ニュース2021.03.17
神戸大学大学院の黒田慶子教授は、巨木化して伐採された同大学キャンパスのエノキや、神戸市内の街路樹利用に関する研究を進めている。前号に続いて、街路樹そして里山といった都市近郊の木材利用の可能性について聞いた。
産業廃棄物になる前に
―街路樹の資源量はどれくらいでしょうか。
そもそもの伐った街路樹を再利用する前提がなく、産業廃棄物になっているのが現状です。役所に再利用を考える部署もなかったので、資源量について調査のしようがありません。もし使うとしたら、10~20立方㍍というオーダーであれば木材を出せるのではないでしょうか。
―使えるはずの街路樹の廃棄が進んでいるのですね。
一刻も早く再利用に取り組むべきだと思います。都市を整備する中で、伐らざるを得ない街路樹があります。それらを「循環して使える」と示すことが必要です。
神戸市の街路樹の丸太(直径60~80㌢)は、厚さ40~60㍉の厚板と20~30㍉の板に、一部は神戸市の公園用ベンチの規格に合わせて製材されました。そのケヤキの厚板をカリモク家具が購入されて、今後はその木でいろいろと試してみたいとおっしゃっていました。カリモク家具は、いろいろな樹種の国産材を使いたいと言われていますから、その中の一つとして街路樹を使っていただけるという感触があります。私たちは今後、伐採予定の街路樹の再利用を進めるために、その材積などを電子カタログにしようと計画を進めています。
銘木珍重が邪魔する
―神戸大学キャンパスのエノキからテーブルを作る際に「エノキなんて誰も使わない」と言われたそうですね(前号参照)。
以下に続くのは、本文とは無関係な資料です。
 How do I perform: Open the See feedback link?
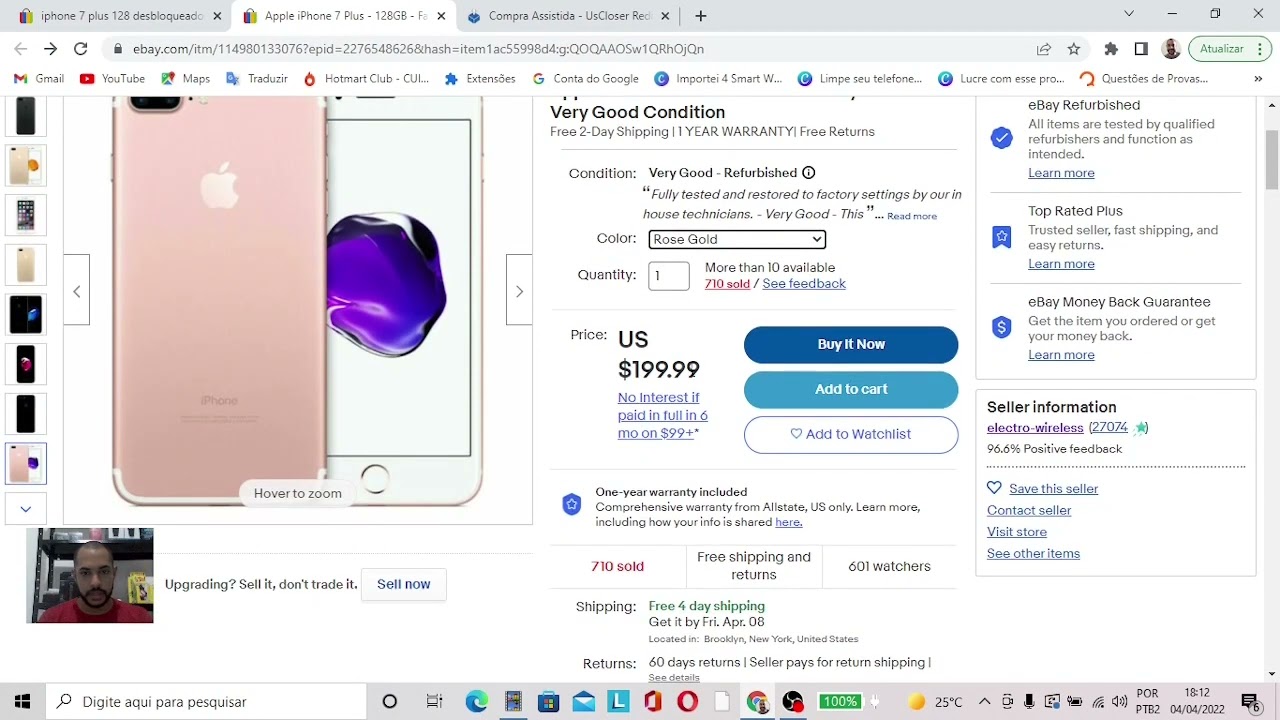(x=804, y=284)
街路樹もそうですが、はなから使えないと思われているものが多いのではないでしょうか。
神戸大学キャンパスのエノキはダイニングテーブルやキッチンユニットとして使われ、神戸市役所ロビーのベンチテーブルとしても使われています。
使う木材についてチャレンジされている木工作家さんもいますが、乾燥して板になった木材を使っているので、その木の生の姿をご存じないという方もいます。一方、大手のメーカーさんは、量の確保が必要だということは分かります。
―エノキのテーブルは、海外でも喜ばれそうな個性的なデザインですね。
エノキの変色とは原因が異なりますが、菌類(カビの仲間)の感染によってできた帯状の黒い筋がついたスポルテッドが、欧米ではやっています。そのマーブル模様の板が珍重されて、テーブルやキッチンユニットなどに使われています。日本は銘木珍重の伝統がある一方で、それが邪魔して、木の欠点ばかり見えてしまうのだろうと思います。
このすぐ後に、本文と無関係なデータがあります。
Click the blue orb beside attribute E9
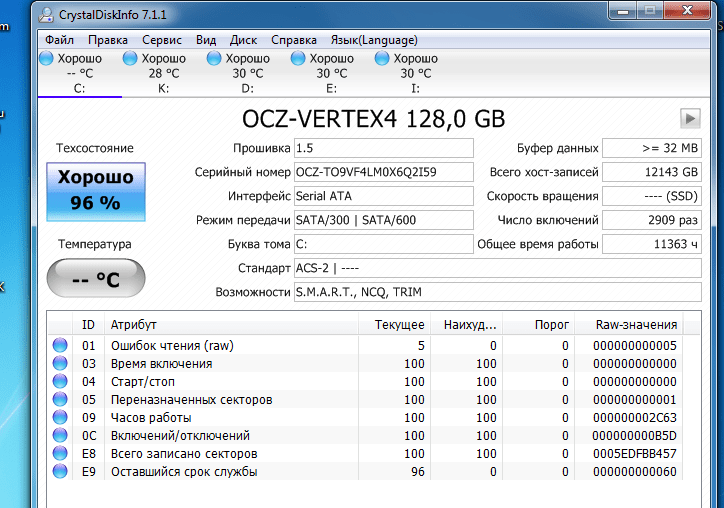The width and height of the screenshot is (724, 508). (x=59, y=472)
最近では、それを個性として捉える人も増えていますが、洋家具業界にはやはりまだ「オークやウォルナットしか要らない」というような風潮があると思います。日本の植生はとても豊かで、その結果として里山は樹種の多様性に満ちていることを思うと、種類の少ない輸入材だけを珍重するのは、どこかひずんで見え、アンバランスだと思います。
情報の流れをつくる
―早生広葉樹のセンダンの植樹も進められています。
センダン一点張りではなく、里山には豊富な樹種のストックがあるわけですから、それらの利用に目を向けてほしいと思います。大切なのは、木材を使う側にいかにその情報を伝えるかということです。製材屋さんの頭の中だけにとどめるのではなく、どこでどれだけの木材を調達できるかという情報の流れをつくらないと絶対に駄目だと思っています。
―里山の広葉樹の資源量についてはいかがですか。
林野庁の統計に天然林としての蓄積量の数字はありますが、里山の持ち主が農家(農村集落)であることが多いため、具体的な本数や材積は全く把握されていません。里山の国産材を使いたいという企業も、定期的にどれほどの量を供給できるのか気にされます。
伐る側が「来年の冬にここを0・1㌶伐りましょう」というようなことを誰にも伝えずに「言ってくれれば出します」ということでは駄目なのです。この山にはこれくらい在庫があり、持続可能な森林管理の下で、どれくらいの木材を出せるかということを伝えるようにしなければなりません。情報をどう流すか、私は山の立木に電子タグをつけて、伐採前から電子カタログにして「在庫の見える化」に取り組もうとしています。家具業界も、情報の流れができるように国産材の利用を進めていただきたいと思います。